How to complete this task:
Tally how many lines in the data hold the word "screenshot", and give the result with no other text.

[Items listed in a dataset]
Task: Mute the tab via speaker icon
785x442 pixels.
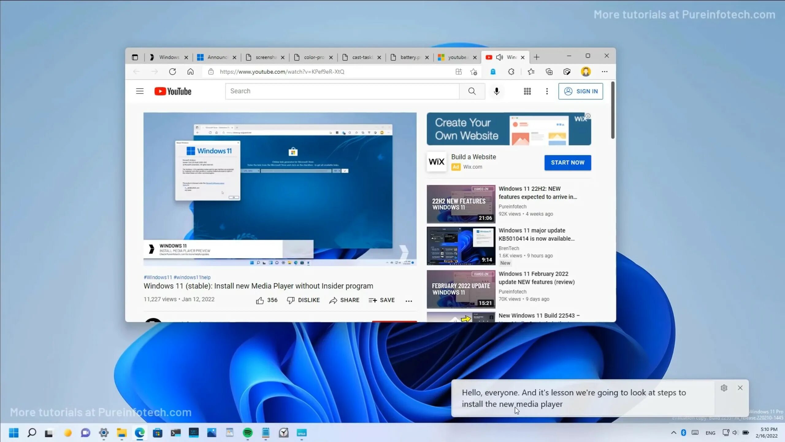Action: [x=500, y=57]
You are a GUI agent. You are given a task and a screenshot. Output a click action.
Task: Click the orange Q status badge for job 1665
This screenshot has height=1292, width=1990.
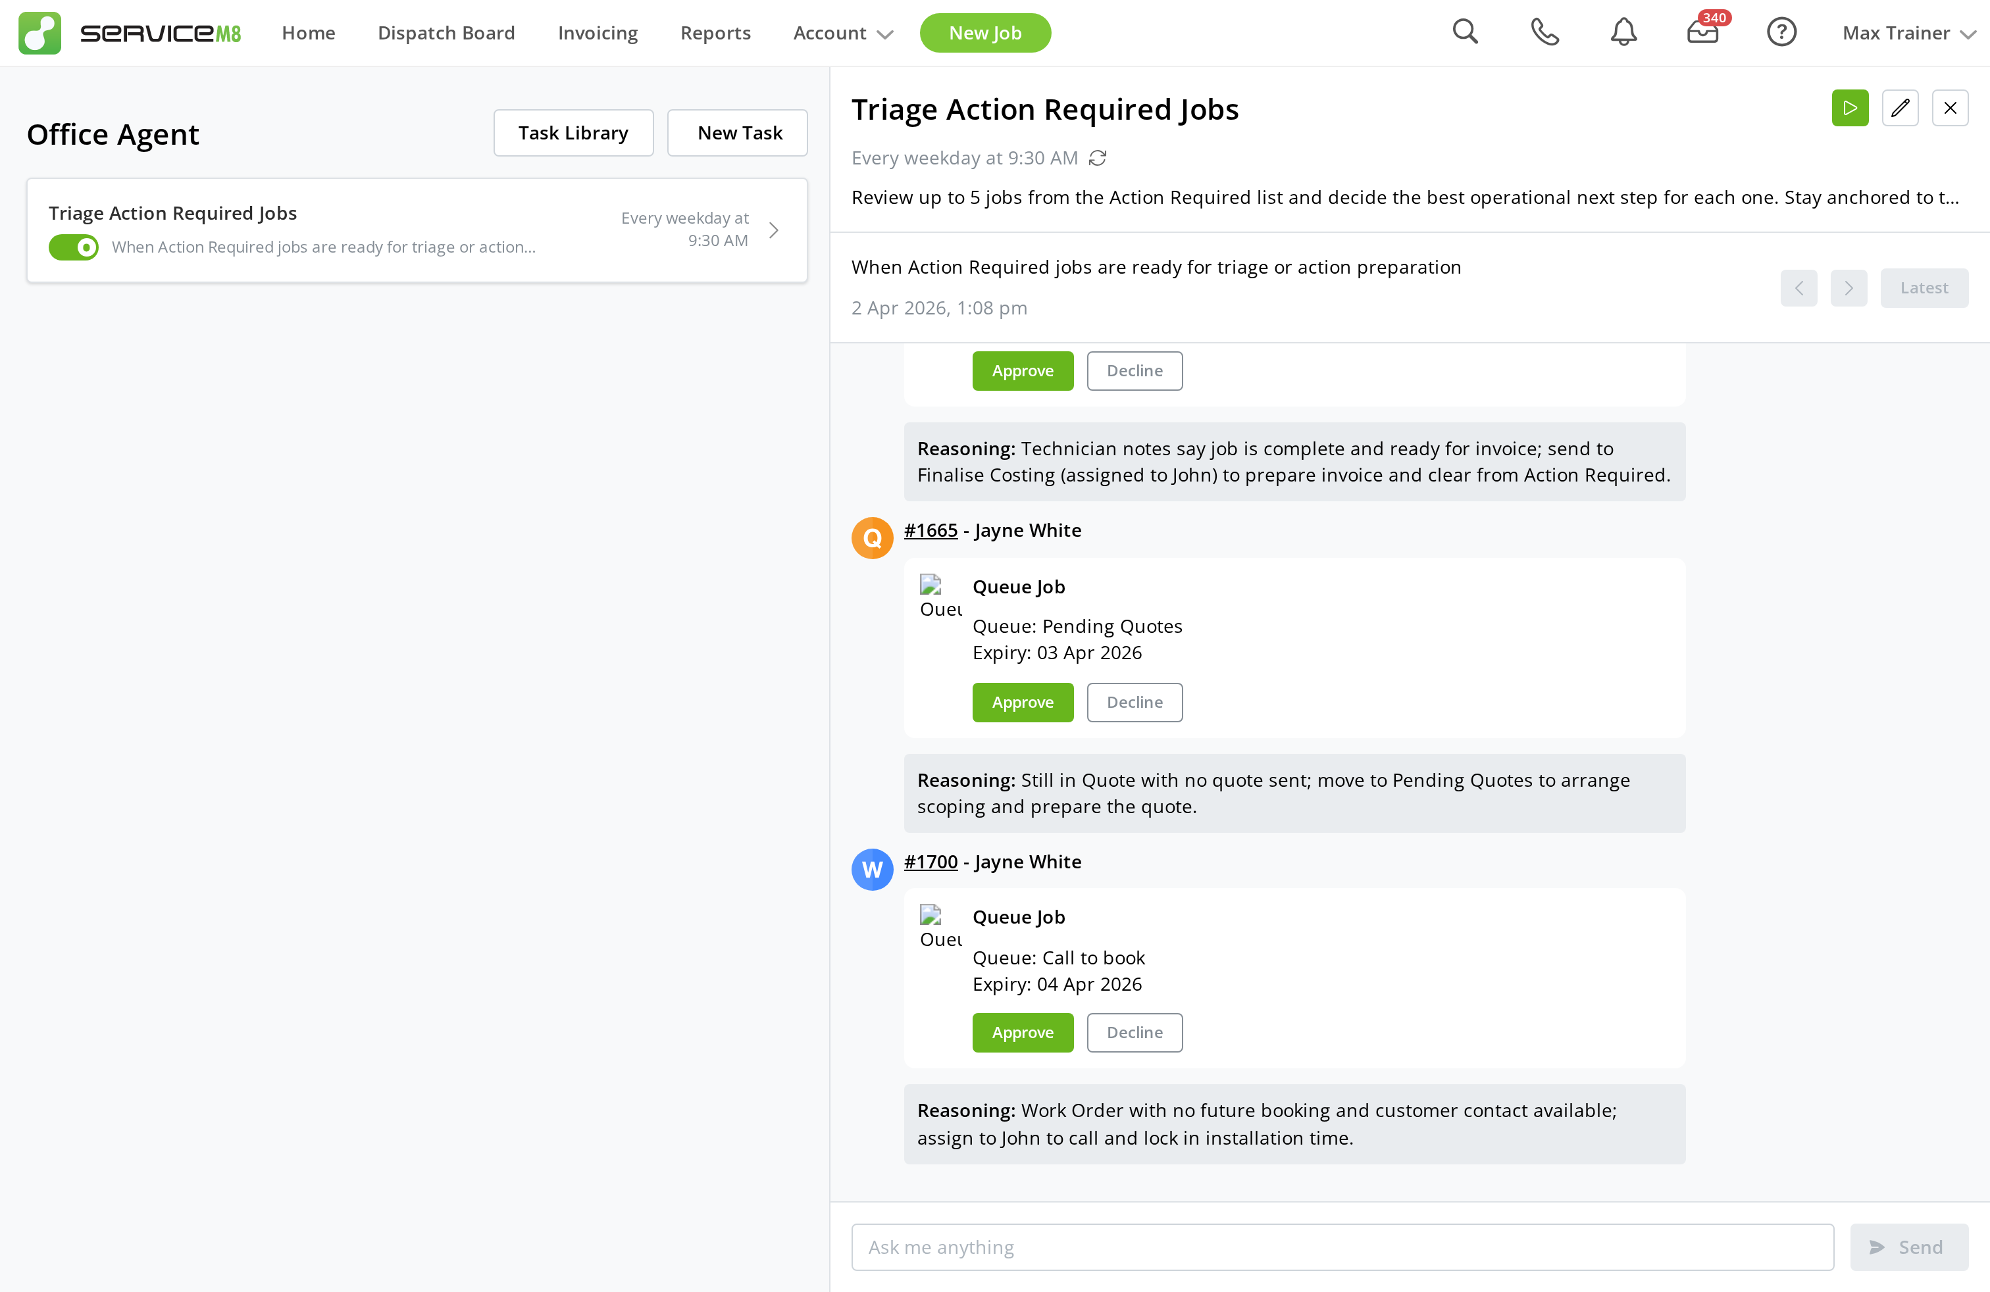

Output of the task:
2